_SET TASK_. Copy each of the items below word for word, changing nothing.

_EXERCISE DATA_.
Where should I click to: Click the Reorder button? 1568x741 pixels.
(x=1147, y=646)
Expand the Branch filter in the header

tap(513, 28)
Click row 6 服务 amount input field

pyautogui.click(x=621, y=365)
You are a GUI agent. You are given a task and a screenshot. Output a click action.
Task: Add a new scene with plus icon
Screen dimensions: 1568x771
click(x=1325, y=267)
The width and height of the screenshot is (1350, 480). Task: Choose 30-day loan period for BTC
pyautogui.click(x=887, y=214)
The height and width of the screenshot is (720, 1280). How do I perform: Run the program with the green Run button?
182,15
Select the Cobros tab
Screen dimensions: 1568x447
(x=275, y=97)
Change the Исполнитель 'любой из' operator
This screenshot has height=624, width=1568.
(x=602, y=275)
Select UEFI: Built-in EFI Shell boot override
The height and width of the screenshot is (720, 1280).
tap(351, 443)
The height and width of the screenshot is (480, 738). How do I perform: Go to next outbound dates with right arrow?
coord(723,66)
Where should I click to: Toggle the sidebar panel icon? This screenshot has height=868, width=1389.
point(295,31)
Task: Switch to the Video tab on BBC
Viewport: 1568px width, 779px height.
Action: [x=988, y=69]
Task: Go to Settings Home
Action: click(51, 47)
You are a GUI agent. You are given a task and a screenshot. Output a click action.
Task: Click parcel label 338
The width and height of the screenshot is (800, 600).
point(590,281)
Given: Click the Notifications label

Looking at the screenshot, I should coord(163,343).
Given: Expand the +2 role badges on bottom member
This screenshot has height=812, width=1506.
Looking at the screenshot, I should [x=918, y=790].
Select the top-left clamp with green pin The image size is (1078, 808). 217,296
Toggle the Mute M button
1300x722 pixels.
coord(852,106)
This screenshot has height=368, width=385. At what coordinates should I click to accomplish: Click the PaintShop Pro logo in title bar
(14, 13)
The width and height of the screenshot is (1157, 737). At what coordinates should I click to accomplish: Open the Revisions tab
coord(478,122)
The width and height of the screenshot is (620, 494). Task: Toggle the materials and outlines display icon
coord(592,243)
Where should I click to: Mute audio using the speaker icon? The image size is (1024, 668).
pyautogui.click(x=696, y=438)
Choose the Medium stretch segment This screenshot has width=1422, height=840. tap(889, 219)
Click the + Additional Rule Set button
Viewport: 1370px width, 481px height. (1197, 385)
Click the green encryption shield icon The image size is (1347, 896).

_IN RESPONSE_.
Where should I click to: Click the Reorder button? 1568x741 pixels.
(x=1147, y=646)
Expand the Branch filter in the header

tap(513, 28)
Click row 6 服务 amount input field

pyautogui.click(x=621, y=365)
You are a GUI agent. You are given a task and a screenshot. Output a click action.
Task: Add a new scene with plus icon
Screen dimensions: 1568x771
click(x=1325, y=267)
The width and height of the screenshot is (1350, 480). Task: Choose 30-day loan period for BTC
pyautogui.click(x=887, y=214)
The height and width of the screenshot is (720, 1280). How do I perform: Run the program with the green Run button?
182,15
Select the Cobros tab
Screen dimensions: 1568x447
(x=275, y=97)
Change the Исполнитель 'любой из' operator
This screenshot has height=624, width=1568.
(x=602, y=275)
Select UEFI: Built-in EFI Shell boot override
The height and width of the screenshot is (720, 1280).
tap(351, 443)
The height and width of the screenshot is (480, 738). How do I perform: Go to next outbound dates with right arrow?
coord(723,66)
Where should I click to: Toggle the sidebar panel icon? This screenshot has height=868, width=1389.
point(295,31)
Task: Switch to the Video tab on BBC
Viewport: 1568px width, 779px height.
Action: [x=988, y=69]
Task: Go to Settings Home
Action: click(51, 47)
You are a GUI agent. You are given a task and a screenshot. Output a click action.
Task: Click parcel label 338
The width and height of the screenshot is (800, 600).
point(590,281)
Given: Click the Notifications label

Looking at the screenshot, I should coord(163,343).
Given: Expand the +2 role badges on bottom member
This screenshot has height=812, width=1506.
Looking at the screenshot, I should [x=918, y=790].
Select the top-left clamp with green pin The image size is (1078, 808). 217,296
Toggle the Mute M button
1300x722 pixels.
coord(852,106)
This screenshot has height=368, width=385. At what coordinates should I click to accomplish: Click the PaintShop Pro logo in title bar
(14, 13)
The width and height of the screenshot is (1157, 737). At what coordinates should I click to accomplish: Open the Revisions tab
coord(478,122)
The width and height of the screenshot is (620, 494). Task: Toggle the materials and outlines display icon
coord(592,243)
Where should I click to: Mute audio using the speaker icon? The image size is (1024, 668).
pyautogui.click(x=696, y=438)
Choose the Medium stretch segment This screenshot has width=1422, height=840. tap(889, 219)
Click the + Additional Rule Set button
Viewport: 1370px width, 481px height. (1197, 385)
Click the green encryption shield icon The image size is (1347, 896).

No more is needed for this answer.